■ Required work
- a) List every speaker identified by a name label in capital letters in the transcript on battleground states.
- b) Reproduce the transcript on battleground states from "I think you" up to and including "to Tampa-St. Pete.", renaming "Tampa-St. Pete" as "Tampa-St. Petersburg" throughout.
- c) In the transcript on battleground states, what lead did the recent NBC News/Marist poll give the president in Florida?

— START Supplied text —

You’ve got — first of all, you’re going to see dozens and dozens of polls over the next five months. And some of them are going to be a little bit more important than others. But one of the things that you’re seeing nationally is that, since it’s been clear that Mitt Romney is the presumptive Republican nominee here, he’s starting to inch up a little bit on the president in national perspective.

But in the battleground states, where the president’s team has really invested a lot of money in their ground game, their campaign infrastructure, hiring a lot of people and registering voters, you’re seeing it a little bit stronger for the president in some of them and then Romney having a little bit of ground to make up in both.
JUDY WOODRUFF: So, speaking of those battlegrounds states, if you look at a map of the United States — and we just happen to have our Vote 2012 Map Center right here to show everybody — you see those states in blue that are considered either solidly or leaning Democratic. In red, we’re showing the states that are solidly or leaning Republican, and then yellow, eight states that are tossups.
So, Stu, let’s talk about those. And let’s start on the East Coast and work our way west with Florida, which keeps everybody guessing, at least at this stage of the campaign. What does Florida look like?

photo source: Flickr

STUART ROTHENBERG: Right, certainly as it did in 2000.
Well, there’s a recent NBC News/Marist poll that has the president up by four points, 48 to 44. That’s among registered voters. If you look historically at Florida, Judy it performs more Republican than the country as a whole. That is a few points more Republican. So, although President Obama won it last time, he didn’t win it by anything close to the over seven points he won nationally.
I think you have to look at Florida in a number of ways. Hispanics are an important constituency, senior citizens, of course. But really Florida is three states in one. North Florida performs the way the South does. It’s conservative. South Florida, particularly the Gold Coast, the Miami-Broward portion of the state, is more like New Jersey. So Florida is going to be determined probably by swing voters in the I-4 Corridor, that central part of the belt stretching from Orlando all the way over to Tampa-St. Pete.
JUDY WOODRUFF: Which we hear about in every election.
So, let’s move up a little bit north there to Virginia.
CHRISTINA BELLANTONI: Right. Virginia is the battleground of all battlegrounds. Of course, it did not vote Democratic — it voted Democratic in 2008, but it hadn’t since 1964. This was a big win for Barack Obama in 2008.

— END Supplied text —
— START Data block —

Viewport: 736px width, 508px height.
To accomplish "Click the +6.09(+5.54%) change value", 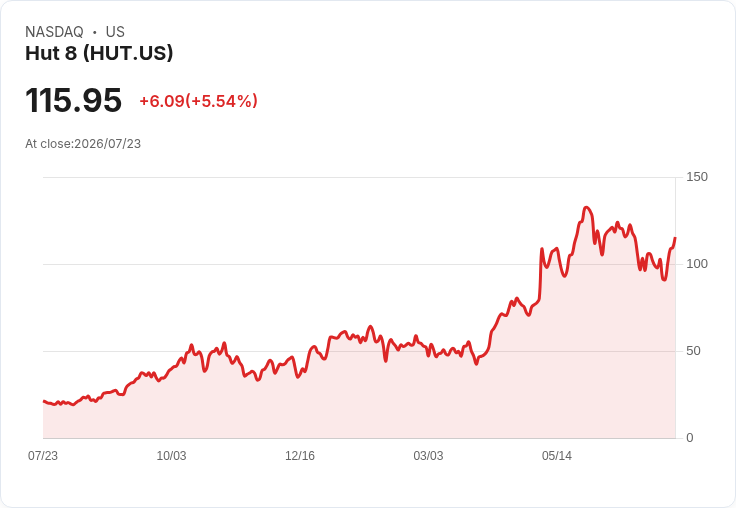I will (x=199, y=101).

— END Data block —

■ Exercise results
- a) Judy Woodruff, Stuart Rothenberg, Christina Bellantoni

- b)
I think you have to look at Florida in a number of ways. Hispanics are an important constituency, senior citizens, of course. But really Florida is three states in one. North Florida performs the way the South does. It’s conservative. South Florida, particularly the Gold Coast, the Miami-Broward portion of the state, is more like New Jersey. So Florida is going to be determined probably by swing voters in the I-4 Corridor, that central part of the belt stretching from Orlando all the way over to Tampa-St. Petersburg.

- c) A four-point lead, 48 to 44, among registered voters.